Video Game Review


‘Wolfenstein: The New Order’

Grade: B

Details: Bethesda Softworks, for the PlayStation 4, Xbox One, PlayStation 3, Xbox 360, PC, $59.99

As Indiana Jones once said: “Nazis. I hate those guys.”

From classic World War II shooters such as the original “Call of Duty” and “Medal of Honor” to this year’s farcical “South Park: The Stick of Truth,” Nazis have made dependable video-game villains. The trend dates back to 1981’s “Castle Wolfenstein,” an Apple II stealth game that invited you to infiltrate and then escape from a German stronghold.

The series eventually morphed into “Wolfenstein 3-D,” a 1992 first-person shooter that introduced all-American hero William “B.J.” Blazkowicz. He returns in “Wolfenstein: The New Order.”

“The New Order” begins with an assault on the headquarters of Nazi Gen.
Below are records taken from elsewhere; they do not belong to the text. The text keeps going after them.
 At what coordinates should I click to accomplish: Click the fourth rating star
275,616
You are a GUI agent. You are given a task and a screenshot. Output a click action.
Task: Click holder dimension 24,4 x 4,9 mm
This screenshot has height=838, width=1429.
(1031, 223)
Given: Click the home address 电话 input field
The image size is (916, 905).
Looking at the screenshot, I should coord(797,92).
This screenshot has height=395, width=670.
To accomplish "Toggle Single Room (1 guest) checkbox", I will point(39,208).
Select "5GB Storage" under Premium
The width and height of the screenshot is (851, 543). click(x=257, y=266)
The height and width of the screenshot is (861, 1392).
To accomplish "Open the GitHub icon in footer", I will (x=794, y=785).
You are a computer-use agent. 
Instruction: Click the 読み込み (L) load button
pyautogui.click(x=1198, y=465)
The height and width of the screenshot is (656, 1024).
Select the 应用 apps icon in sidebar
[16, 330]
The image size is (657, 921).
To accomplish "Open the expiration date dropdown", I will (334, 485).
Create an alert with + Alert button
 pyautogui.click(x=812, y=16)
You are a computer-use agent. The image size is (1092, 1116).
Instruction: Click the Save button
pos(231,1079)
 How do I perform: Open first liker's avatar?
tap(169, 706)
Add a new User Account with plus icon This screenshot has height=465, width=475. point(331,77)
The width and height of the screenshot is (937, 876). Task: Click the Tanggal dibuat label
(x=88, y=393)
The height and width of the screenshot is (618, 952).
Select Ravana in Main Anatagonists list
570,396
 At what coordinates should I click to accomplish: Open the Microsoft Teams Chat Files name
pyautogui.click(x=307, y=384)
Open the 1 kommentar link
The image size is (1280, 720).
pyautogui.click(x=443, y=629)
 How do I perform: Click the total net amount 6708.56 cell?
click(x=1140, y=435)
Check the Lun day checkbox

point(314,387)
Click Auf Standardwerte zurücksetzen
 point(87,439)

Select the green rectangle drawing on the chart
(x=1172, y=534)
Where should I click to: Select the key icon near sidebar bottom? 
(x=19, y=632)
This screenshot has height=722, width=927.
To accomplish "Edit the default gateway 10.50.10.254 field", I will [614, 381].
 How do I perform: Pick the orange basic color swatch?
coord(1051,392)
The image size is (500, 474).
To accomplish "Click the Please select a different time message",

Wilhelm “Deathshead” Strasse. The mission is a disaster, however, and a comatose Blazkowicz ends up in a Polish asylum. Flash-forward to 1960, and the Nazis have taken over most of the planet and even a small chunk of the moon.

It’s a bleak world that Blazkowicz wakes up to, filled with concentration camps and towering brutalist buildings where Deaths-head and his countrymen conduct their experiments and build ever more powerful weapons. But a small band of resistance fighters is hiding deep in the sewers of Berlin, and they’re ready to hit the Nazis where it hurts.

Blazkowicz’s odyssey takes him across a well- realized variety of futuristic monstrosities. He sabotages a massive robot patrolling the streets of occupied London. He rescues a Jewish scientist from a bleak labor camp. Eventually he stows away on a German rocket and unleashes havoc on the moon base.

His tools are the usual assortment of pistols, machine guns and sniper rifles that show up in any first-person shooter, though a few more sci-fi weapons, such as a wire cutter that morphs into a laser rifle, appear as the game progresses. There are a few scenarios that call for a more stealthy approach, but “The New Order” usually provides enough ammo and armor to blast your way through the hordes of soldiers, killer robots and vicious mechanical dogs.

The studio behind “The New Order,” Sweden’s Machine Games, gives occasional hints at something more subtle and ambitious. The freedom fighters are a well-drawn crew, each with his or her own history of trauma at the hands of the Nazis.

“The New Order” also tries to extrapolate from the already horrific atrocities — the mass executions, the eugenic experiments — of Adolf Hitler’s regime. The results can be jarring. One minute, you’re invited to reflect on man’s inhumanity to man; the next, you’re expected to relish splattering enemy brains all over their swastika-festooned fortresses.

That doesn’t mean that sort of thing can’t be fun, and “The New Order” is so well-designed and expertly paced that it never gets dull during its 16-hour duration. I only wish it were a little bit smarter.